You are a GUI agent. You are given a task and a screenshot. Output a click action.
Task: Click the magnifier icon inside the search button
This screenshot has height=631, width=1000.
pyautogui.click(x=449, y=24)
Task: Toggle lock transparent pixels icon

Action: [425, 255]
...
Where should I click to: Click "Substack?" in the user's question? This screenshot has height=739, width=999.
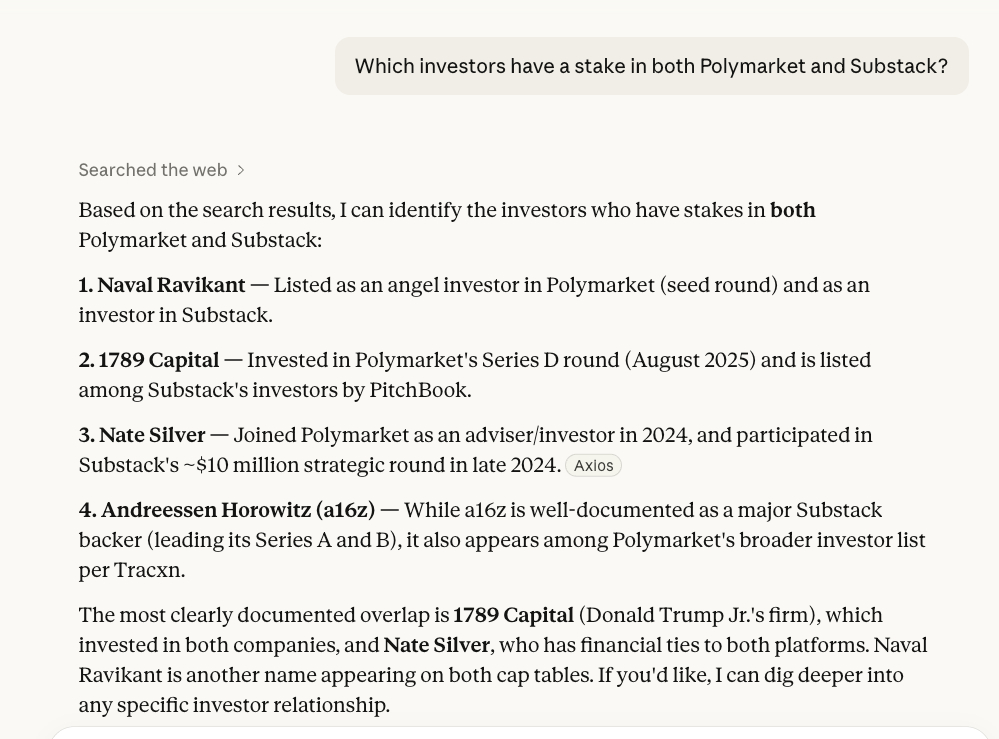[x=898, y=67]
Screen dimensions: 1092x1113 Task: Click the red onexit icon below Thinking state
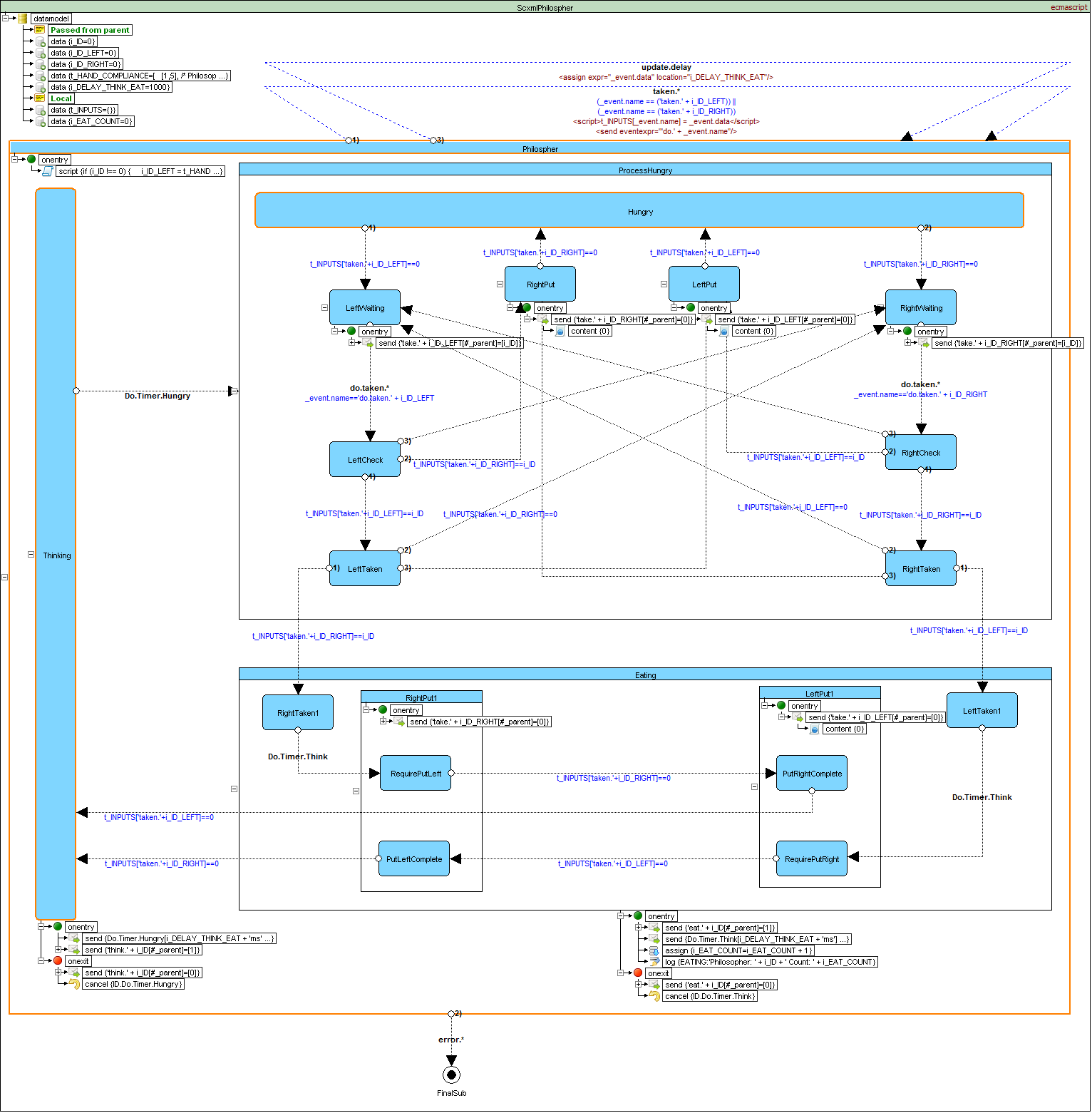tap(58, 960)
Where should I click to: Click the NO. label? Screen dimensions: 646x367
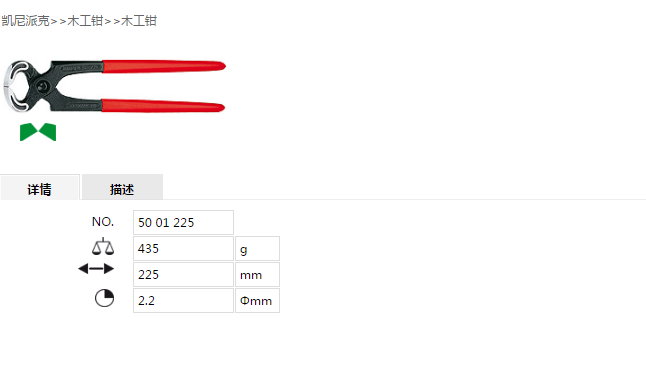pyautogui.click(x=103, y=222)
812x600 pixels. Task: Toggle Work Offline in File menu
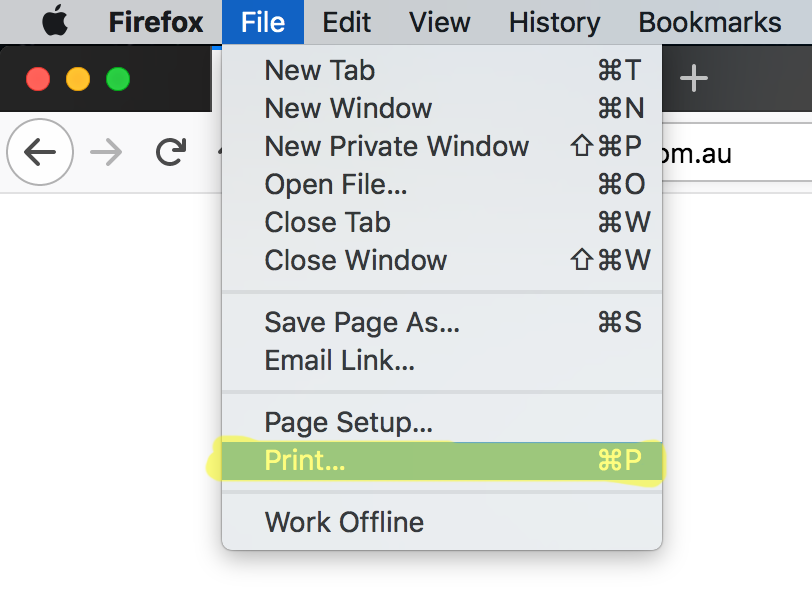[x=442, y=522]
--
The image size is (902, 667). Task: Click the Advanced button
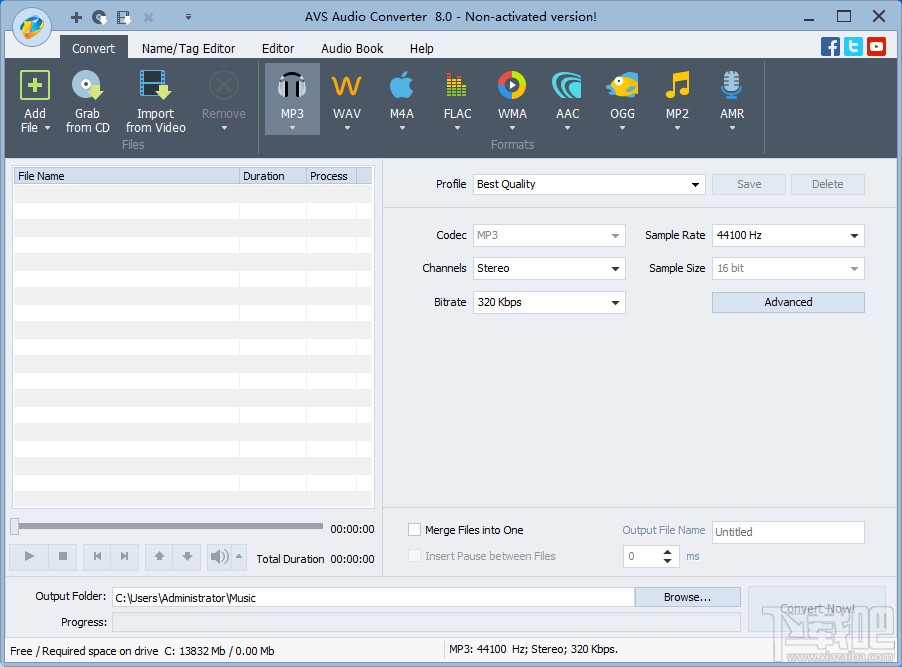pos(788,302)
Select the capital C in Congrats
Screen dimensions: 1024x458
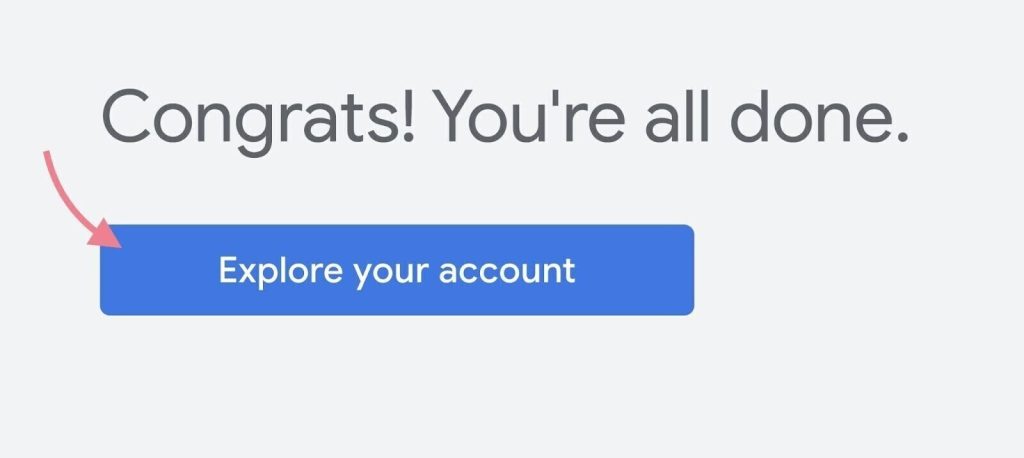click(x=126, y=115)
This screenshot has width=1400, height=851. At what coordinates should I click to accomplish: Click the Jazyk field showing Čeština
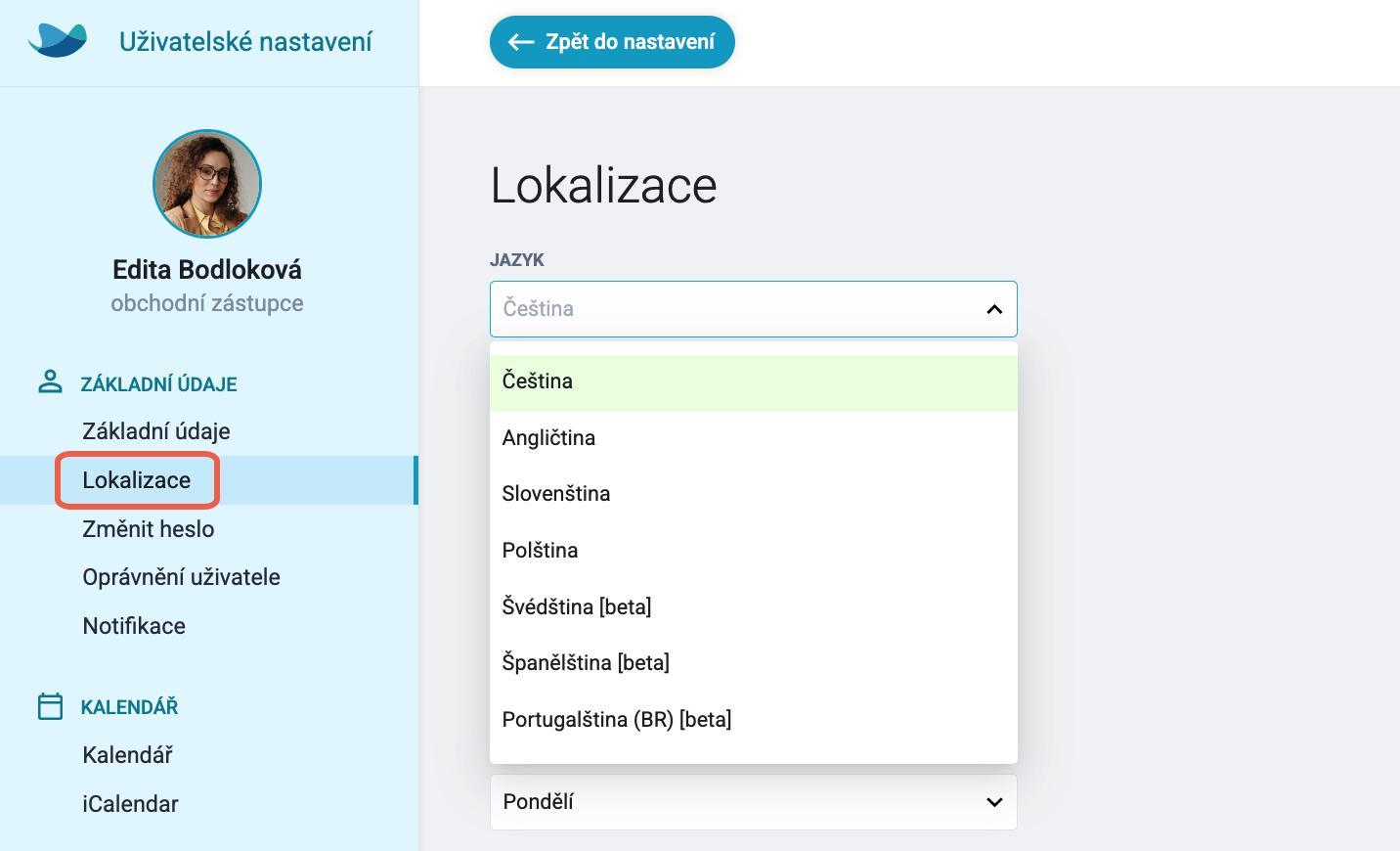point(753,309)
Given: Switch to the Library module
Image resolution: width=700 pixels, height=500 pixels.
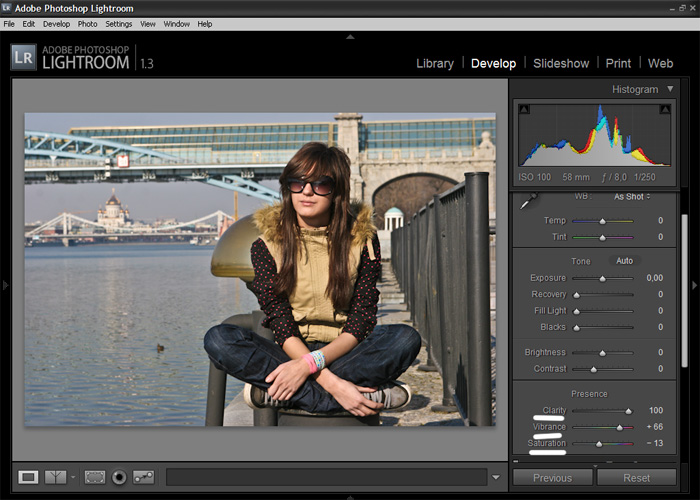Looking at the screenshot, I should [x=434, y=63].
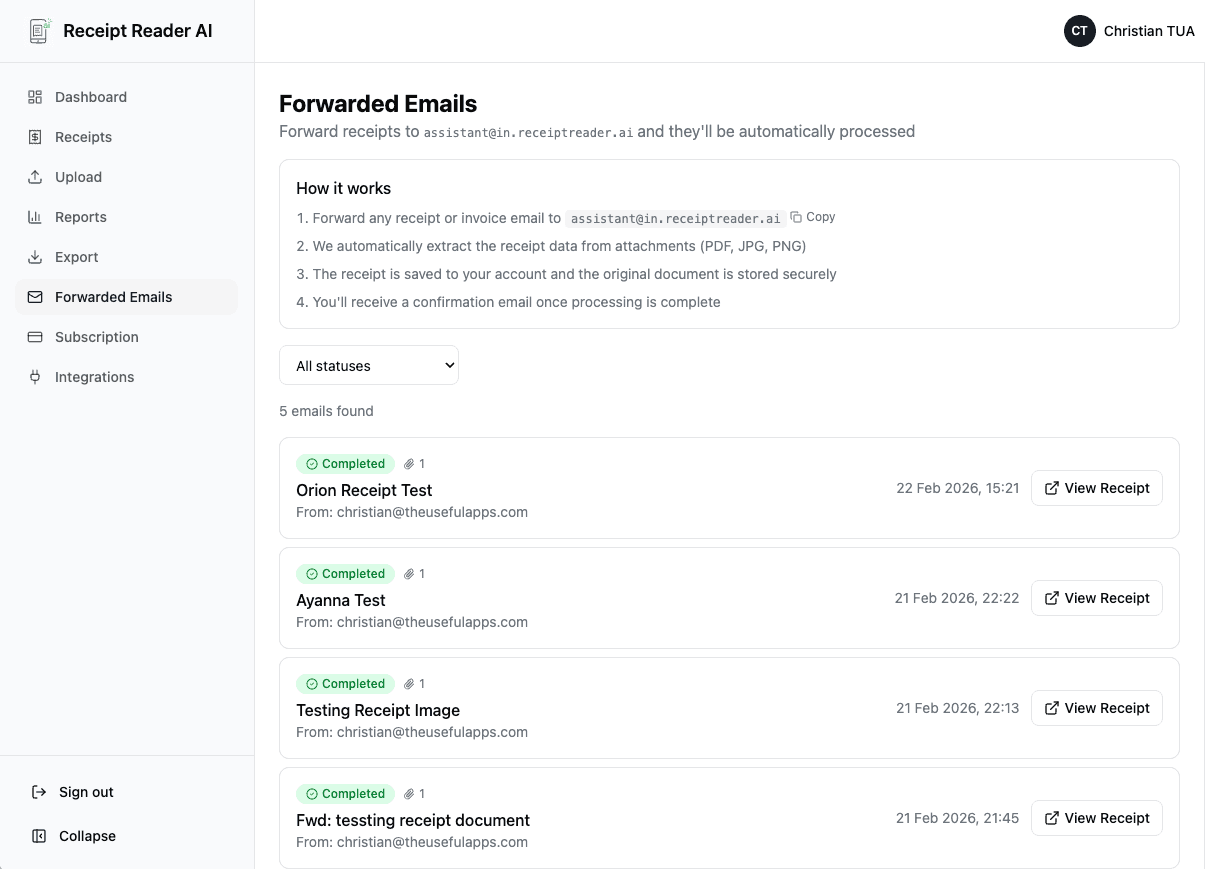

Exercise ->
Return only the part above that opens with the line containing "Select the capital C in Congrats" and closes with the line containing "Given: Switch to the Library module", exactly and with both ends, skipping the pictures.

Answer ->
Select the capital C in Congrats
Screen dimensions: 1024x458
click(x=126, y=115)
This screenshot has width=1400, height=851. At what coordinates should I click to accomplish: Click the Jazyk field showing Čeština
point(753,309)
Given: Switch to the Library module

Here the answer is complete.